(GIVEN DATA begins)

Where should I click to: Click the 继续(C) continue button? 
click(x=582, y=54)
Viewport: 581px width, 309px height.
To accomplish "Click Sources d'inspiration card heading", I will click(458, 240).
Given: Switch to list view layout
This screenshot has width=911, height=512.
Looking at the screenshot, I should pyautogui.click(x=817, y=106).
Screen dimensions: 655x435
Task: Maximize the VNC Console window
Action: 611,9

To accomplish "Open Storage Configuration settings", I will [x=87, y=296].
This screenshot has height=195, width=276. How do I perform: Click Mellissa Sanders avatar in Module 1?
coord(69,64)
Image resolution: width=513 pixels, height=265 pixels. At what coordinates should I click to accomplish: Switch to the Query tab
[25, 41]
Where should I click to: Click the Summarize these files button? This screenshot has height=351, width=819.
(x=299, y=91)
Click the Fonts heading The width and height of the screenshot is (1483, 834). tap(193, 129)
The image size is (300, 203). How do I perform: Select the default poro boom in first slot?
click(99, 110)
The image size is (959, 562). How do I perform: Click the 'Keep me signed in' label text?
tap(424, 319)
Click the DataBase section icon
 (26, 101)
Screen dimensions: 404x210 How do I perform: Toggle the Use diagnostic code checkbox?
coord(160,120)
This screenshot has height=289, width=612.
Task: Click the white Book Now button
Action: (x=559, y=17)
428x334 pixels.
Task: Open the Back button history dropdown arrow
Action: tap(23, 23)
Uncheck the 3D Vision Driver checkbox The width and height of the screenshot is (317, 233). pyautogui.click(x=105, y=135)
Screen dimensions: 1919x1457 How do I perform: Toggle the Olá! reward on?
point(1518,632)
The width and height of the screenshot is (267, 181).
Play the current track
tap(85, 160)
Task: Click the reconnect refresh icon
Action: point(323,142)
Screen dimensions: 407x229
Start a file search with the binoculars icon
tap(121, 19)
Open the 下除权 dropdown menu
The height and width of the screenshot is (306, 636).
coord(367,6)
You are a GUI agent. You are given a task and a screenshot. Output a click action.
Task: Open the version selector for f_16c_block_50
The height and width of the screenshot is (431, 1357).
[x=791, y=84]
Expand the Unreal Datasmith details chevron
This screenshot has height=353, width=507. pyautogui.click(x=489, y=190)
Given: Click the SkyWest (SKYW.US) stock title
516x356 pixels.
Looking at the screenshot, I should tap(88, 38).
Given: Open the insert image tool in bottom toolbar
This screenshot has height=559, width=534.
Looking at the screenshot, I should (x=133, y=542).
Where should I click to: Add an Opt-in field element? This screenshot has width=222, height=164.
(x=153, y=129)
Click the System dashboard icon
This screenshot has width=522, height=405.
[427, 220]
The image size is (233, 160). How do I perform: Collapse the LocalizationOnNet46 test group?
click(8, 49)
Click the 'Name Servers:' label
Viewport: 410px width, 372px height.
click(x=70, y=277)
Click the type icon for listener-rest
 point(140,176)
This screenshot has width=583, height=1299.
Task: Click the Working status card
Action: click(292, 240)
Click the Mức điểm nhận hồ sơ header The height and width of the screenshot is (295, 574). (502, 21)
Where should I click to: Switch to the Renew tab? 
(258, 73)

(GIVEN DATA ends)

## PROBLEM TO WORK ON
Restate word for word the entries above, starting at the line with "Uncheck the 3D" and ending at the line with "The width and height of the screenshot is (267, 181).", inclusive, and no others.

## FINISHED TASK
Uncheck the 3D Vision Driver checkbox The width and height of the screenshot is (317, 233). pyautogui.click(x=105, y=135)
Screen dimensions: 1919x1457 How do I perform: Toggle the Olá! reward on?
point(1518,632)
The width and height of the screenshot is (267, 181).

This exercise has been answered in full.